Cette question revient souvent dans nos échanges avec nos clients puisqu’il s’agit d’une question stratégique, impactant directement le patrimoine privé des chefs d’entreprise.
La réflexion initiale consiste à se dire qu’il s’agit d’un levier efficace, afin de transférer la richesse, créée dans l’entreprise, directement au chef d’entreprise. Celui-ci acquerra des bureaux ou un commerce, à titre personnel, et y implantera son activité professionnelle. Un loyer sera alors versé par la société commerciale au chef d’entreprise. Il représentera une charge pour l’entreprise (baisse de la pression fiscale) et sera un revenu pour le chef d’entreprise (à déclarer). Le loyer sera destiné le plus souvent à rembourser le crédit servant à l’acquisition du local commercial. Attention tout de même, il doit s’agir d’un loyer de marché. Le prix ne doit être ni trop bas (avantage pour l’entreprise mais important effort de trésorerie à fournir pour le chef d’entreprise), ni trop haut (avantage pour le chef d’entreprise mais peut mettre en péril l’activité commerciale). De plus, l’administration fiscale, dans le cadre d’un contrôle, pourrait retoquer un montage qu’elle juge inadapté.
Le bien à acquérir
Une fois que cette idée est validée, se pose la question de la typologie du bien à acquérir par le chef d’entreprise. En effet, il ne faut pas que l’acquisition d’un bien immobilier devienne un poids pour l’entreprise. Trop petit, celui-ci peut constituer un frein au développement d’une start-up qui a besoin d’embaucher, trop grand il sera une charge inutile pour l’entreprise. C’est un levier important pour certaines professions qui ont une bonne visibilité sur leur activité : médecins, avocats, experts-comptables, entreprises de services…
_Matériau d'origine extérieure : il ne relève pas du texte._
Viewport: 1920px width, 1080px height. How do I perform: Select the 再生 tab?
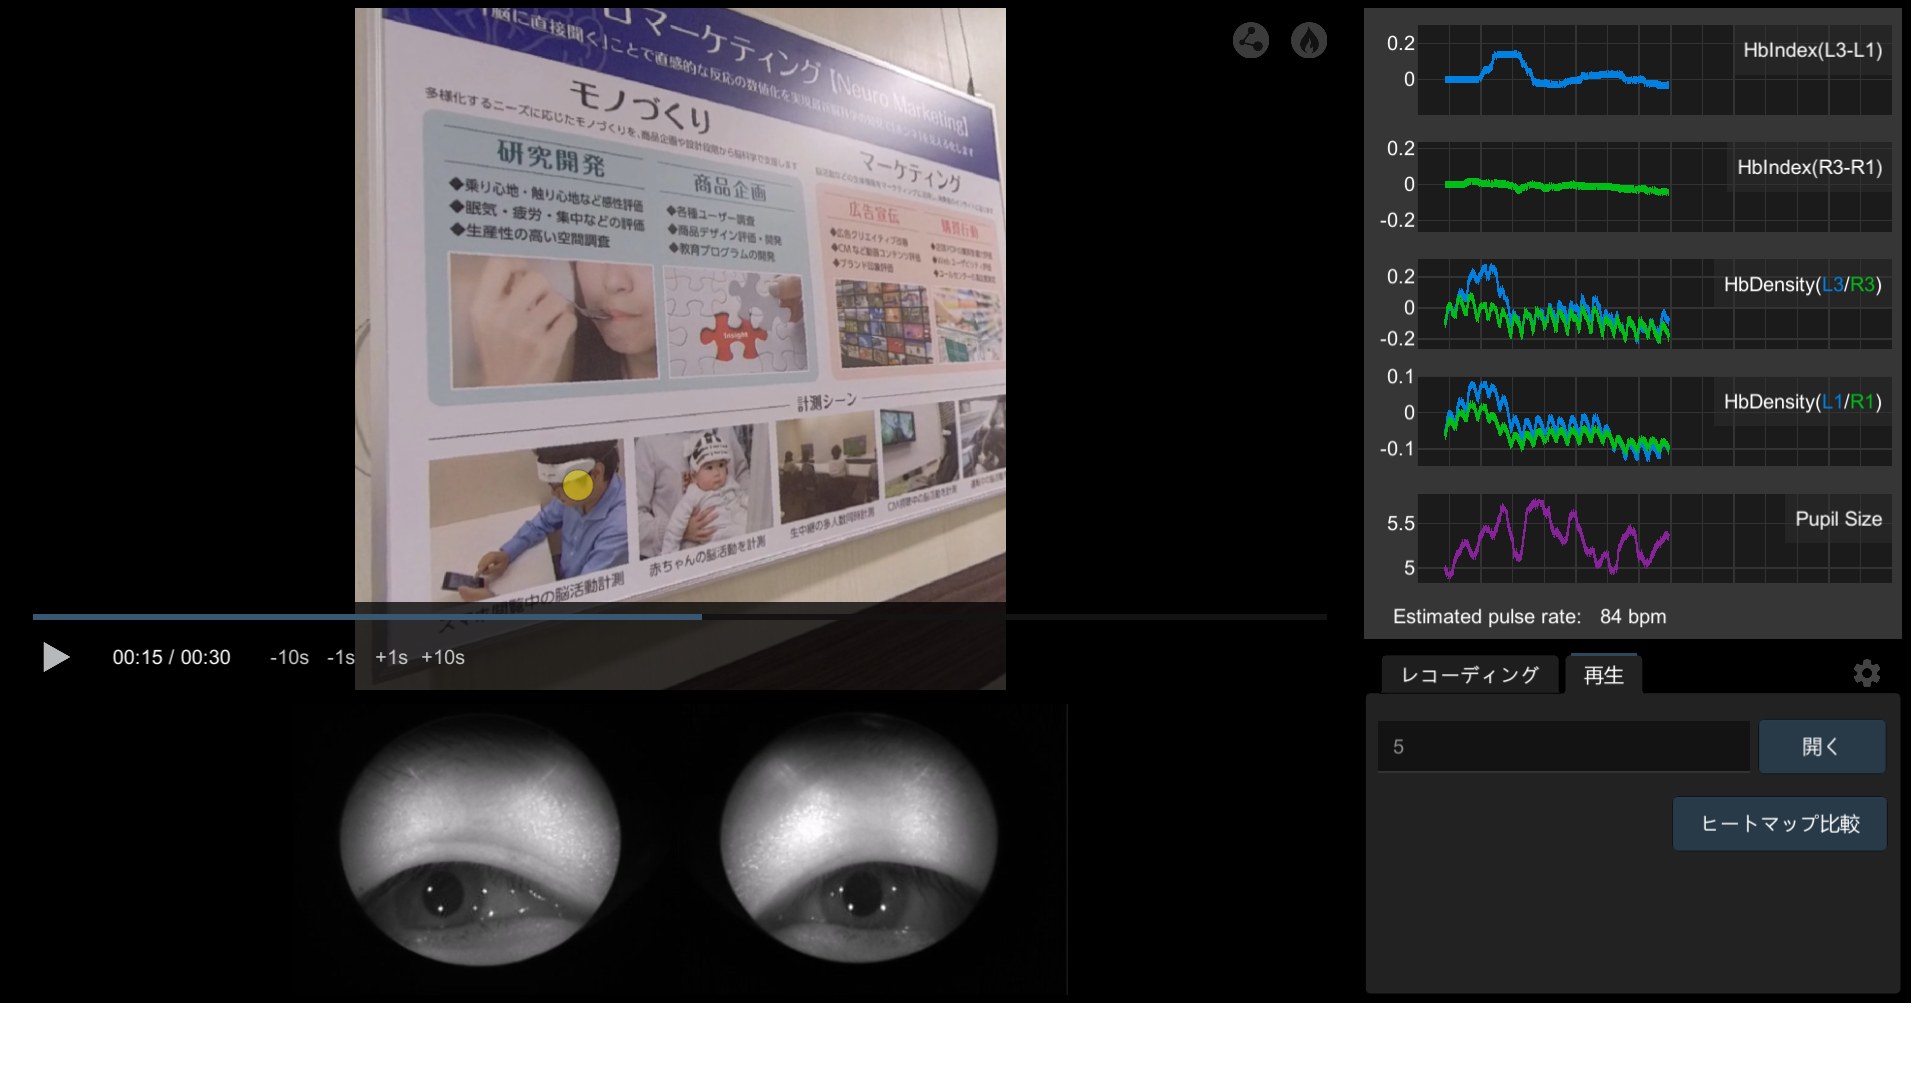[x=1603, y=675]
A terme, si l’immobilier est étroitement lié à l’entreprise et que l’activité commerciale est suffisamment pérenne pour supporter l’acquisition des murs, une revente des murs commerciaux à l’entreprise peut être envisagée. Cette opération ne doit, tout de même pas, bloquer la revente à terme de la société. Il faut donc que les locaux puissent servir à un repreneur potentiel.
Type de détention
La détention, en direct ou par l’intermédiaire d’une société, est également à trancher. Elle résultera des objectifs individuels de chaque chef d’entreprise. La forme sociale dépendra du nombre d’associés, des associés eux-mêmes (personnes physiques ou personnes morales), de la fiscalité souhaitée et enfin de la stratégie établie (perception de revenus ou capitalisation).
Peuvent être généralement envisagés :
- La SCI (Société Civile Immobilière).
- La SARL (Société à Responsabilité Limitée).
- La SAS (Société par Actions Simplifiée).